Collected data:
---
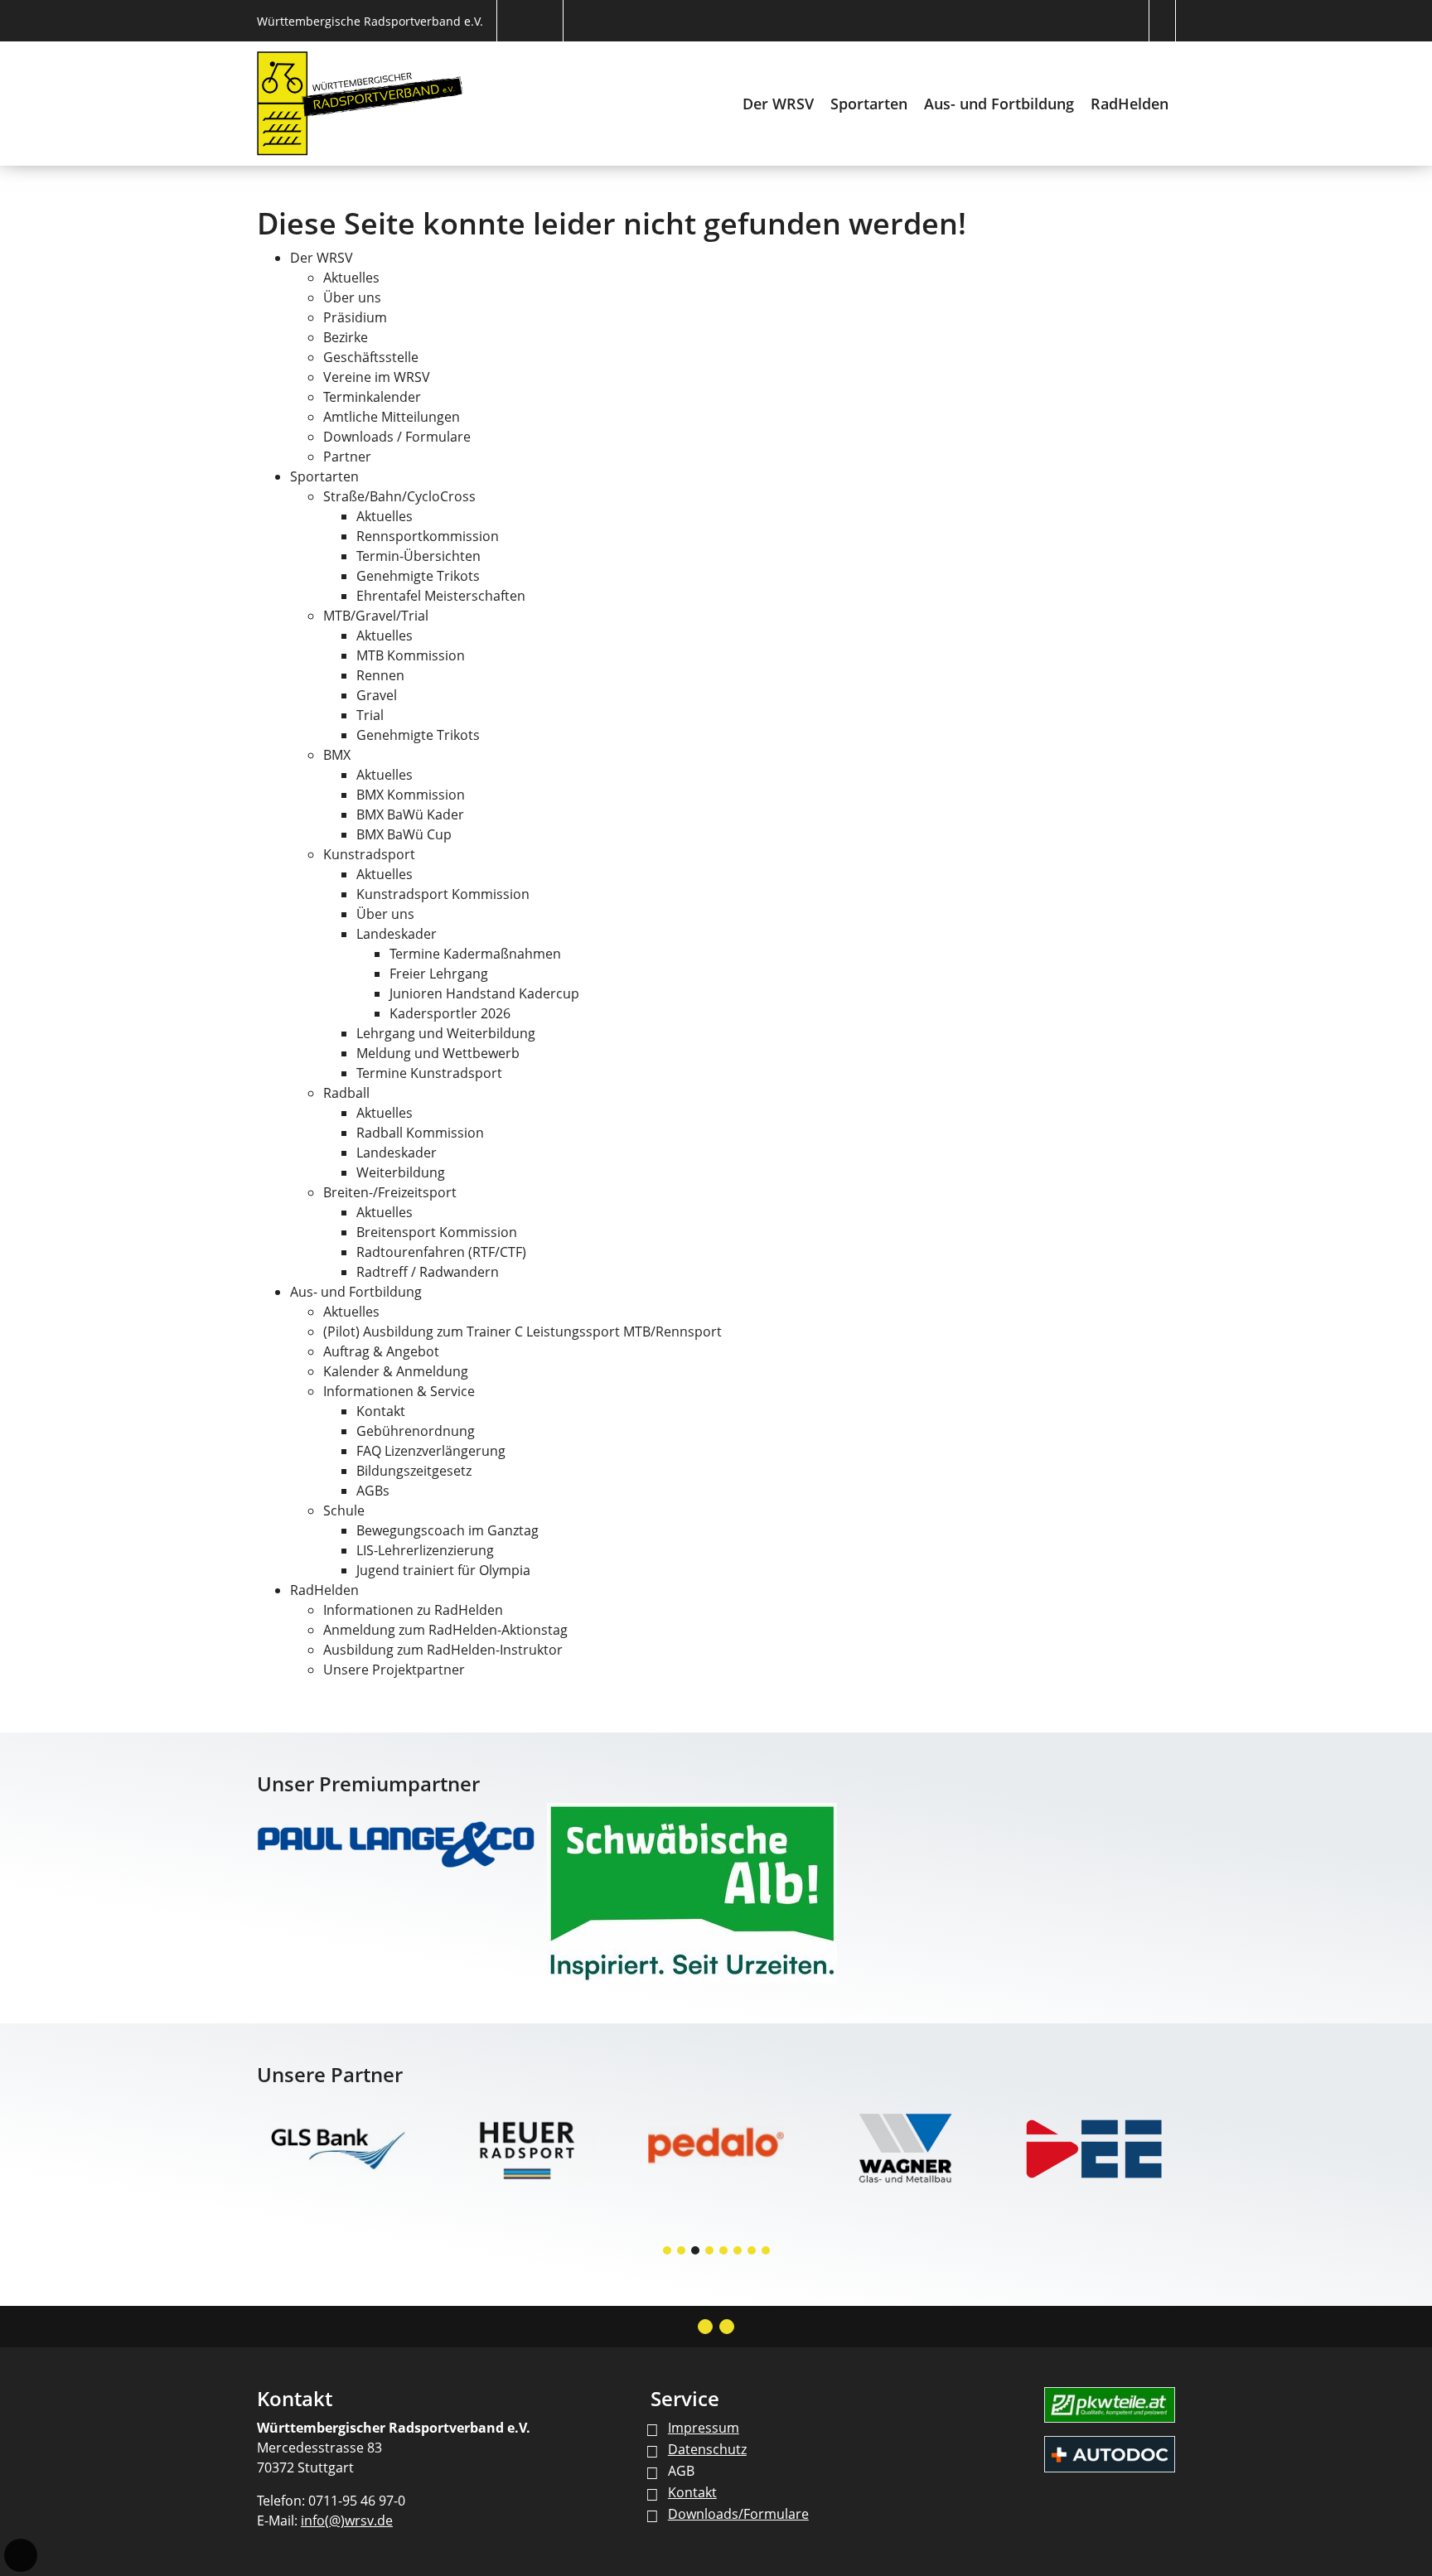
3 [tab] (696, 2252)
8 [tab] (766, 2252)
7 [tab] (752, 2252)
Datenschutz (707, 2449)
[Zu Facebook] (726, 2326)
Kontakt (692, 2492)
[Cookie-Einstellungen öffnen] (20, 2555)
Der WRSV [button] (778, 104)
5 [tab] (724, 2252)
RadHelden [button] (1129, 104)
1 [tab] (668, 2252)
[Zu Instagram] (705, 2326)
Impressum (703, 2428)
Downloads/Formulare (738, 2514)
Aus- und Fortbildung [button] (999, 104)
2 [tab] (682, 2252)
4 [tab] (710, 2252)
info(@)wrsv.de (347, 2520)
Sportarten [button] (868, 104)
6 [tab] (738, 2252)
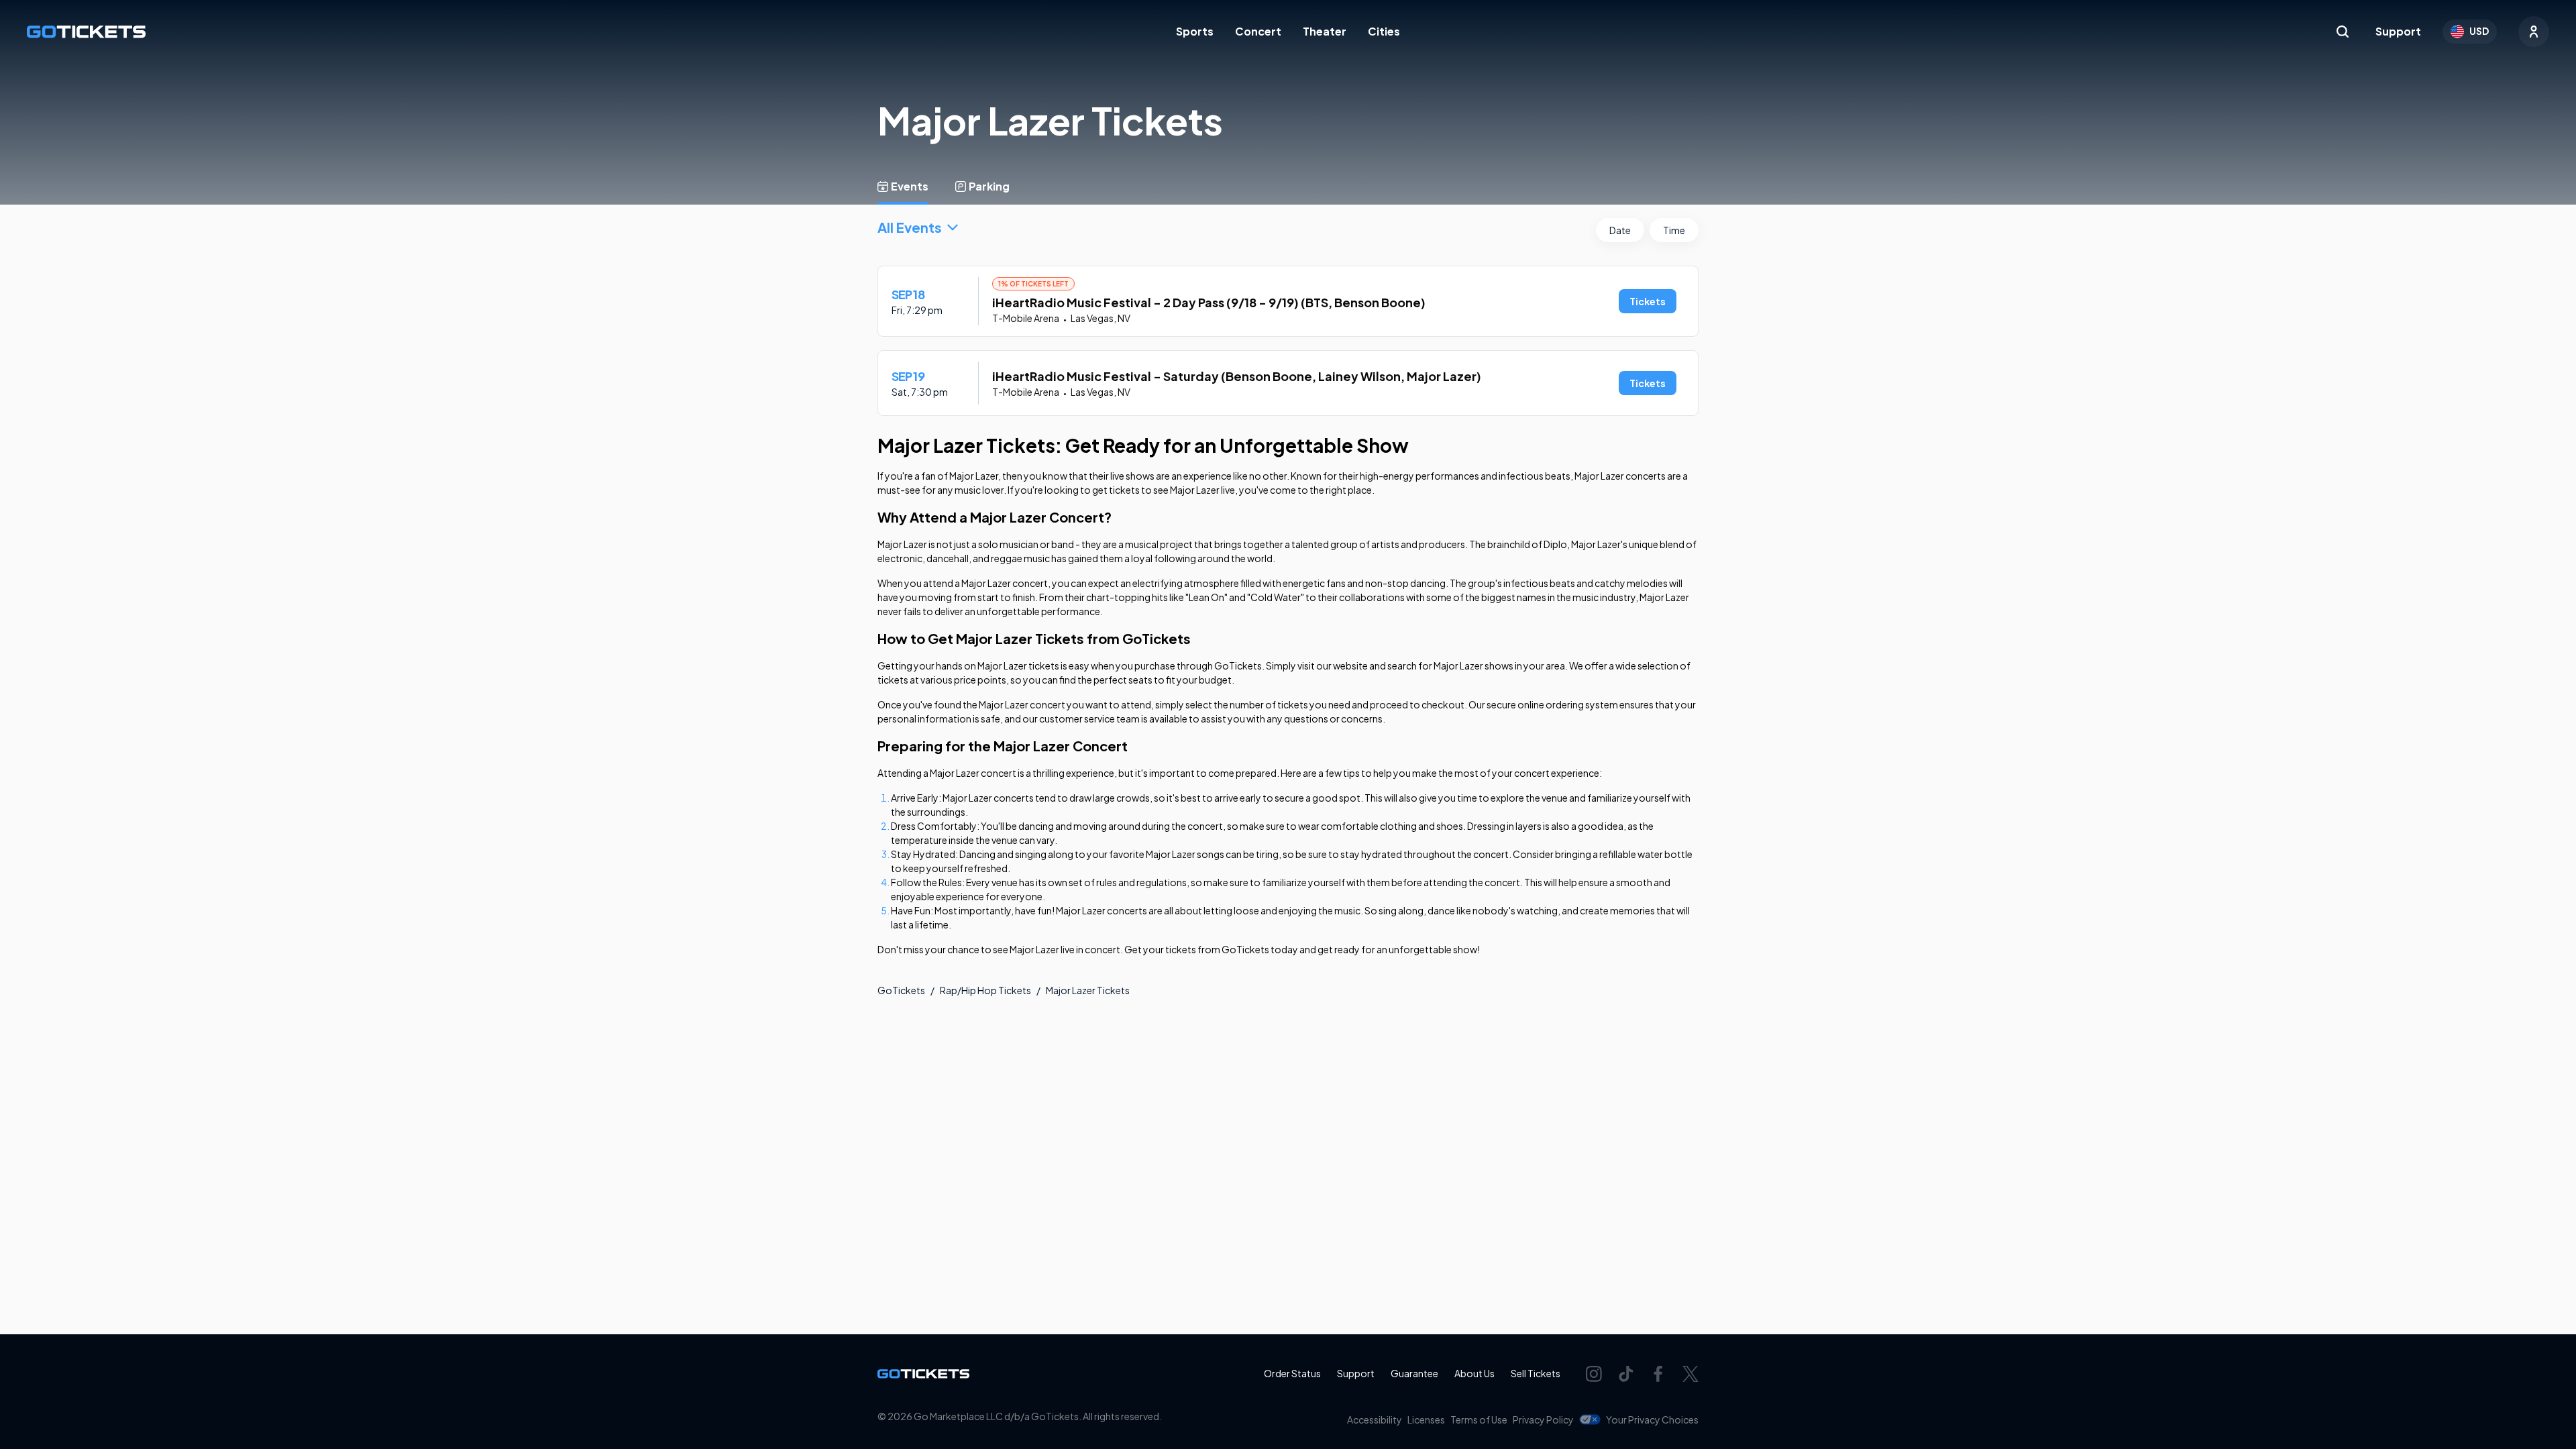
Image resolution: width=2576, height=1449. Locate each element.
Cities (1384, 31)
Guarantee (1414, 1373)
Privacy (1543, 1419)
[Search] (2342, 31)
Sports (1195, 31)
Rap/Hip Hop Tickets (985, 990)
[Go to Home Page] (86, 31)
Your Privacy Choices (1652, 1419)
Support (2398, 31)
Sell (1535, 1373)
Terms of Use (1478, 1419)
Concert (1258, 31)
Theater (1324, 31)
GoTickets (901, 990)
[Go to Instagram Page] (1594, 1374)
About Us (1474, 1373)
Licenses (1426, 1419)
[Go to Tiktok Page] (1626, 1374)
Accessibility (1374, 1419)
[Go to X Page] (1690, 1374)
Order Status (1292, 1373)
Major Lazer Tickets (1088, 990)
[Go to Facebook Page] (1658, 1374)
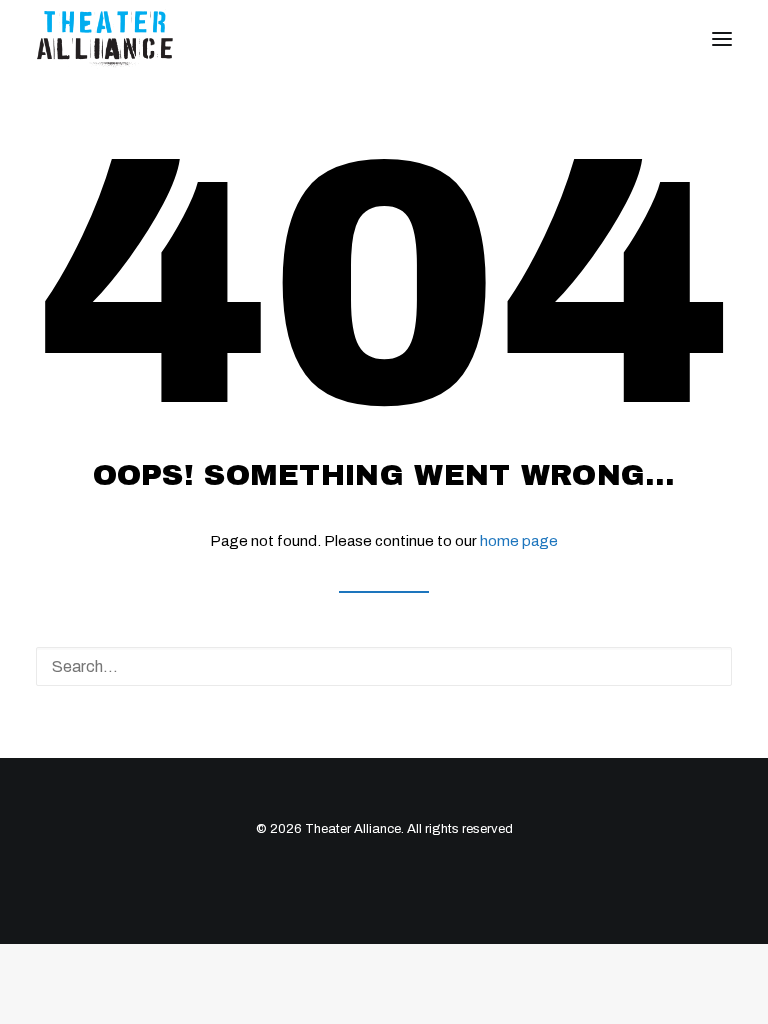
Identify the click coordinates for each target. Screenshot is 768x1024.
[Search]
---
▶ **EXERCISE GOAL**: Where a line contains "Kontakt (692, 2492)", begin there and transcribe every line through the last one of the records above, exactly and with no pictures.

▶ **PROBLEM SOLUTION**:
Kontakt (692, 2492)
[Cookie-Einstellungen öffnen] (20, 2555)
Der WRSV [button] (778, 104)
5 [tab] (724, 2252)
RadHelden [button] (1129, 104)
1 [tab] (668, 2252)
[Zu Instagram] (705, 2326)
Impressum (703, 2428)
Downloads/Formulare (738, 2514)
Aus- und Fortbildung [button] (999, 104)
2 [tab] (682, 2252)
4 [tab] (710, 2252)
info(@)wrsv.de (347, 2520)
Sportarten [button] (868, 104)
6 [tab] (738, 2252)
Image resolution: width=2576, height=1449. Locate each element.
Cities (1384, 31)
Guarantee (1414, 1373)
Privacy (1543, 1419)
[Search] (2342, 31)
Sports (1195, 31)
Rap/Hip Hop Tickets (985, 990)
[Go to Home Page] (86, 31)
Your Privacy Choices (1652, 1419)
Support (2398, 31)
Sell (1535, 1373)
Terms of Use (1478, 1419)
Concert (1258, 31)
Theater (1324, 31)
GoTickets (901, 990)
[Go to Instagram Page] (1594, 1374)
About Us (1474, 1373)
Licenses (1426, 1419)
[Go to Tiktok Page] (1626, 1374)
Accessibility (1374, 1419)
[Go to X Page] (1690, 1374)
Order Status (1292, 1373)
Major Lazer Tickets (1088, 990)
[Go to Facebook Page] (1658, 1374)
Identify the click coordinates for each target. Screenshot is 768x1024.
[Search]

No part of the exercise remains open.